*** Opening of Source material ***

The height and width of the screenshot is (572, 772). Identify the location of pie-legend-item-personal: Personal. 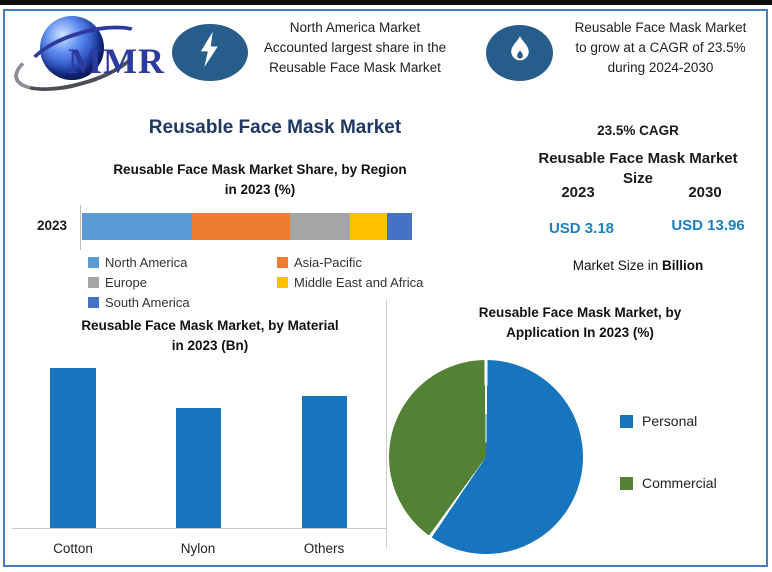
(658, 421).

*** Close of Source material ***
*** Opening of Source material ***

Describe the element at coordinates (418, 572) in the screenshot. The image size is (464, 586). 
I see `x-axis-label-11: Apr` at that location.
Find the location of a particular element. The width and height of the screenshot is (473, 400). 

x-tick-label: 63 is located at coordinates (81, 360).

*** Close of Source material ***

Directions for this task —
Output the rows in the part that opens with the line containing "Find the location" and closes with the line containing "x-tick-label: 63 is" as a two-column CSV with the headers instruction and output. Give one CSV line per row, with its text and its answer each in a single quoted field and any line breaks replaced by spaces.

Task answer —
instruction,output
"Find the location of a particular element. The width and height of the screenshot is (473, 400).","x-tick-label: 63 is located at coordinates (81, 360)."